The Australian flag debate is a periodic question over whether the Australian flag should be changed, particularly to remove the Union Jack from the canton, but also to possibly introduce a completely new design without the Southern Cross. Acknowledgement of the significance of the issues, and corresponding changes are required to reflect Australia's multicultural society, as well as to reflect Australia's immensely rich, and intricate and complex shared history.

The debate has often arisen in connection with the issue of republicanism in Australia. It has come to a head on a number of occasions, such as the period immediately preceding the Australian Bicentenary in 1988 and during the prime ministership of Paul Keating, who had publicly raised the topic of flag change during the early 1990s.

Arguments for a new flag

The case for changing the flag has been led by the organisation known as Ausflag. The organisation has not consistently supported one design but is opposed to the Eureka Flag and has sponsored a number of design competitions to develop alternative flag candidates.

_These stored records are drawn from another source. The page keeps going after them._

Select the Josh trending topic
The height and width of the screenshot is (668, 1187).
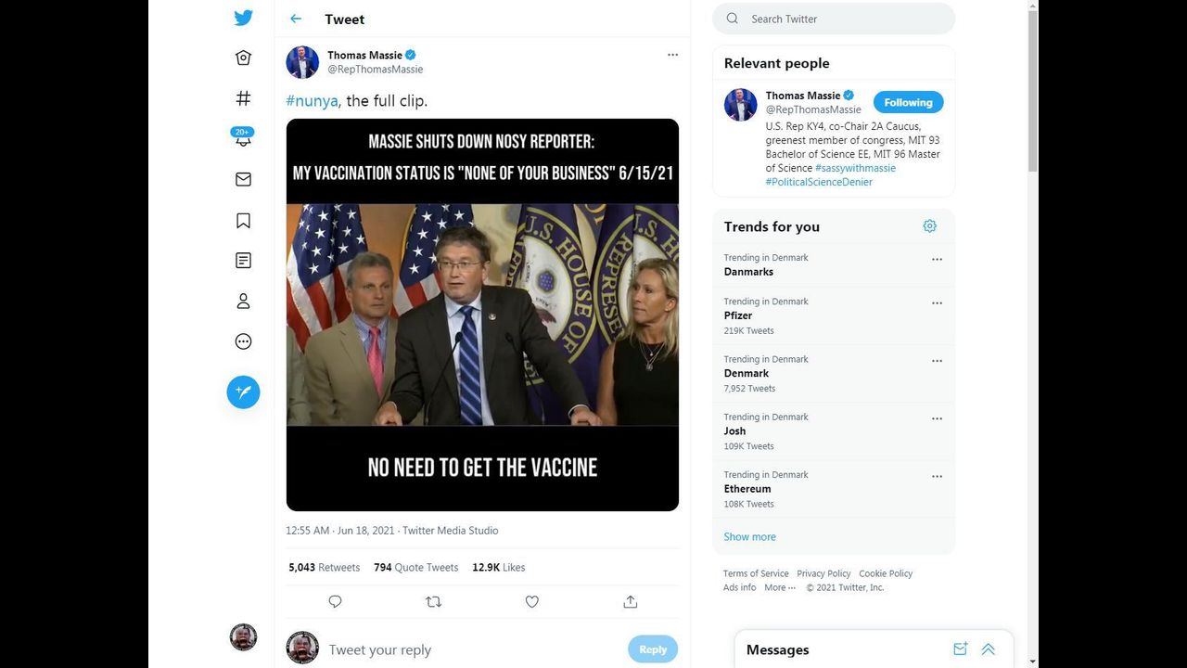(x=734, y=431)
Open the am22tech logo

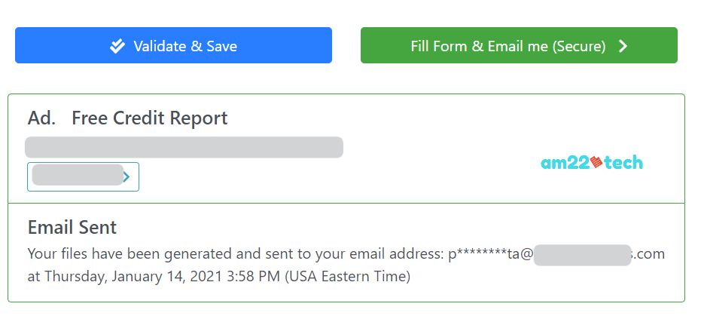(x=592, y=163)
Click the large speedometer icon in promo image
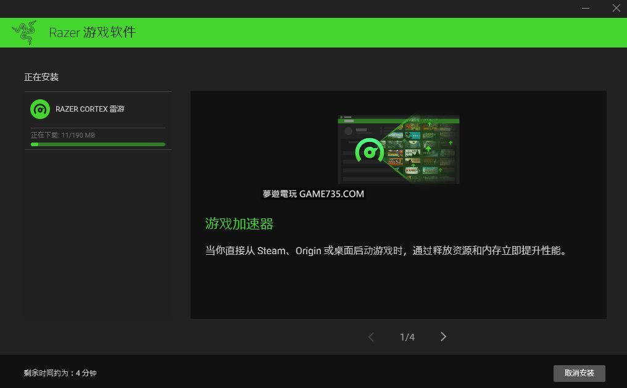The height and width of the screenshot is (388, 627). (370, 151)
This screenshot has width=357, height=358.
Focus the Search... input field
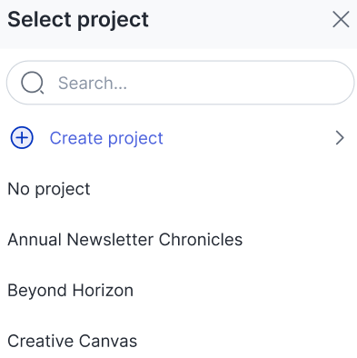click(x=180, y=83)
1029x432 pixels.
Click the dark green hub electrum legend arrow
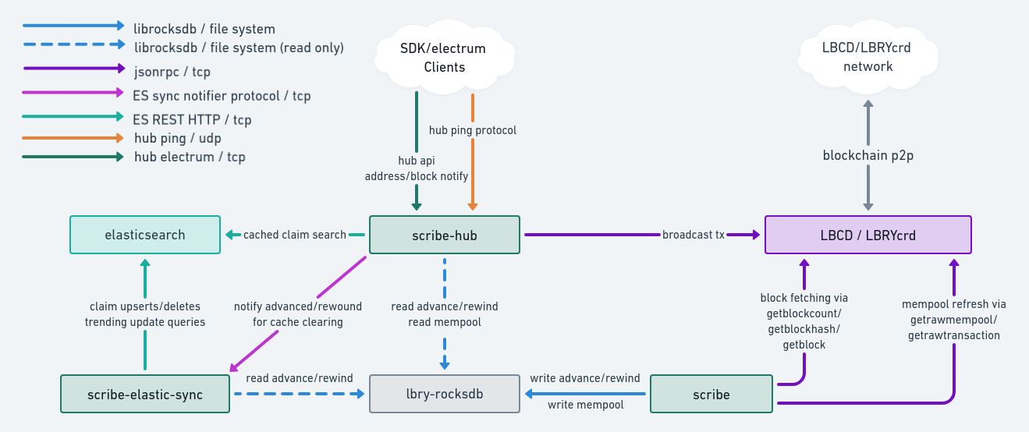(73, 157)
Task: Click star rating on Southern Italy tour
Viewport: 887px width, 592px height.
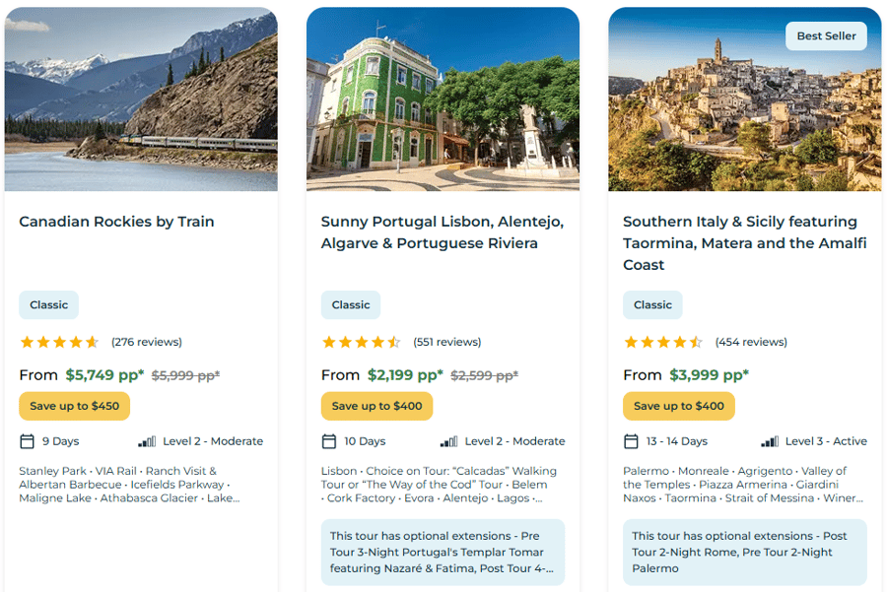Action: click(x=662, y=343)
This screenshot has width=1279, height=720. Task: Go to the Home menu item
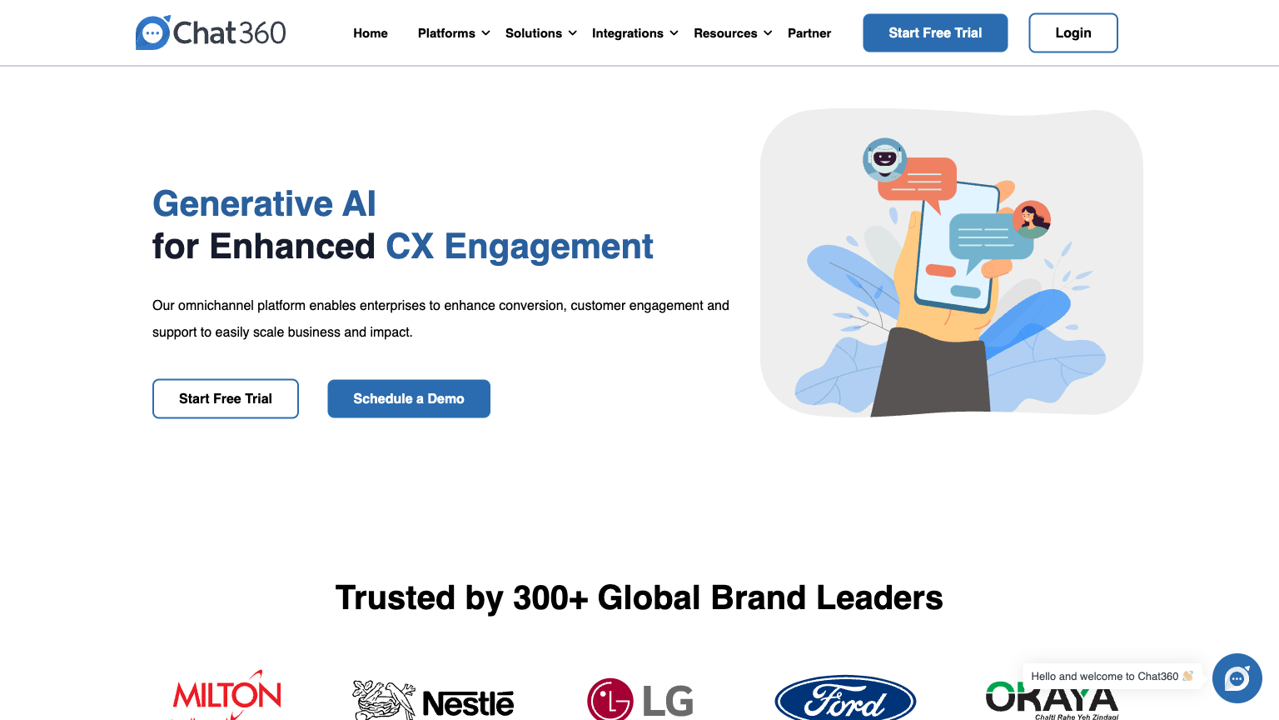point(371,33)
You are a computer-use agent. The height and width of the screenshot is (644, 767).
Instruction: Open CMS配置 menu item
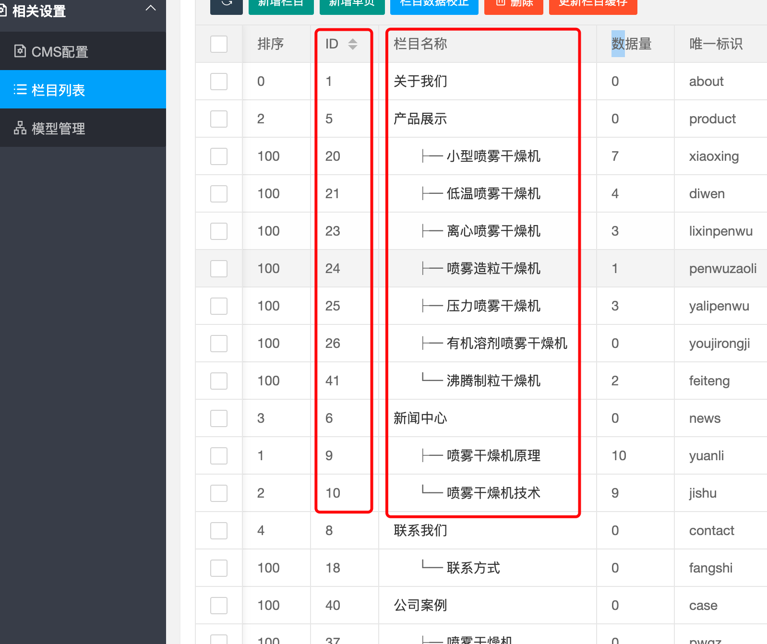point(60,52)
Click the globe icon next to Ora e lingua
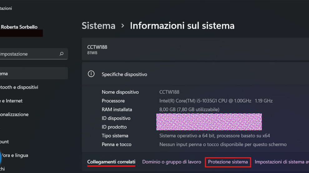309x173 pixels. (1, 157)
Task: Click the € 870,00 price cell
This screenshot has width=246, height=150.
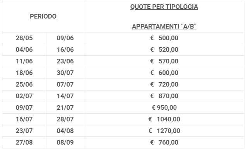Action: pyautogui.click(x=164, y=96)

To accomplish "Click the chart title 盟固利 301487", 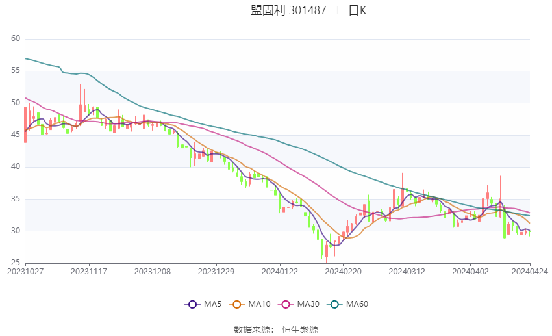I will click(288, 10).
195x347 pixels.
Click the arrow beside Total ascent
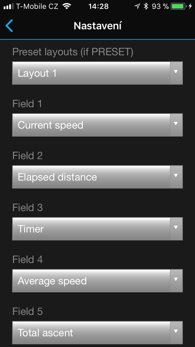(176, 332)
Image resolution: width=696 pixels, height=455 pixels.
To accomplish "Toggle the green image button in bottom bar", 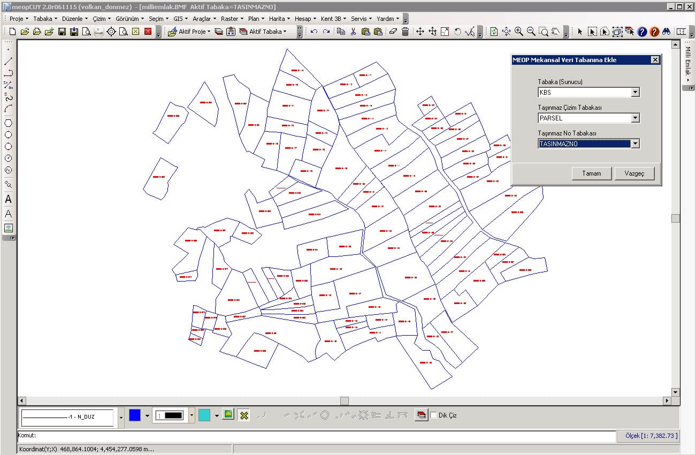I will point(228,414).
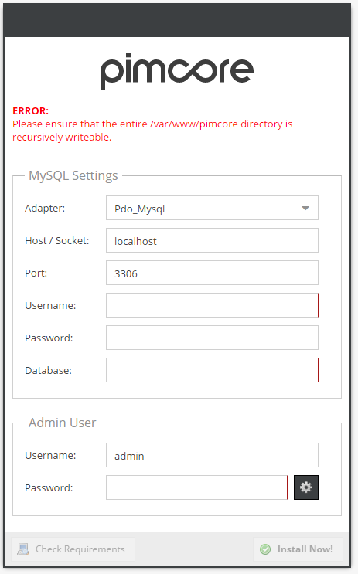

Supporters of changing the flag have made the following arguments:

 The flag is not distinctive because it contains the national flag of another country in a position of prominence. In particular, the flag is difficult to distinguish from a variety of flags based on the British Blue Ensign, most notably the national flag of New Zealand and the state flag of Victoria. For example, when Australian prime minister Bob Hawke visited Canada in 1984, Ottawa was decked out with New Zealand flags in his honour. The Australian Monarchist League, during their "No" campaign for the Australian republic referendum in 1999, displayed the New Zealand flag instead of the Australian flag in one of their pamphlets. Again in 2013, the Australian Monarchist League mistakenly captioned the New Zealand flag as being the Australian flag on their website. In 2018, a news piece about Australia Day on Nine News Queensland, the background graphics showed New Zealand flags instead of the Australian flags.
 It does not accurately connote Australia's status as an independent nation. The Union Jack at the canton suggests Australia is a British colony or dependency. New Zealand, Tuvalu and Fiji are the only other independent nations in the world to feature the Union Jack on their national flags. Other Commonwealth countries whose flags originally depicted the Union Jack have since changed them without becoming republics, while Canada, whose official pre-1965 national flag was the Union Jack, also adopted a new flag design without becoming a republic. The Australian flag's colours of red, white and blue are neither Australia's official national colours (green and gold) nor its traditional heraldic colours (blue and gold).
 The current design for the flag serves as a reminder for Aboriginal Australians regarding a period in Australian history where "the rights of Indigenous people were overlooked", and as such "symbolises dispossession and oppression" and "doesn’t reflect the reality of Australian life."
 The Australian flag is historically not the prime national symbol. For most of the time since Federation, it was flown alongside the British Union Jack which took precedence as the national flag from 1924 to 1954. Until the late 1920s, the Australian Federation Flag remained more popular than the Australian flag for public and even some official events. For example, the Federation Flag was flown during the 1927 visit to Australia of the Duke and Duchess of York. The number of points of the stars have varied since 1901 and the present blue version was not adopted as the "national" flag until 1954. Before then, the Union Jack took precedence and confusion reigned between whether the red or blue version of the Australian flag was to be preferred, with the red often winning out.
 It is spurious to claim that Australians have "fought and died under the flag", given that during most of the wars Australians have been involved in, they have usually "fought under" various British flags or the Australian Red Ensign. Prior to 1941 only 10 percent of military ensigns were Blue and in 1945 Red ensigns were flown along the route of the official end of war parades. The flag made in secret by the Changi prisoners-of-war was a red ensign. The coffins of Australia's war dead were draped with the Union Jack.
 Although the flag was designed by four Australians, including two teenagers, and a man from New Zealand and chosen through a public competition, the conditions of entry for the Review of Reviews competition – which was integrated into the government initiative – were highly suggestive that the winning design must include the Union Jack and Southern Cross, and final approval lay with King Edward VII and, because both the red and blue versions were considered naval ensigns, the British Admiralty.
 There are 56 countries in the Commonwealth of Nations – only five of them, including the United Kingdom, have the Union Jack in their own flag.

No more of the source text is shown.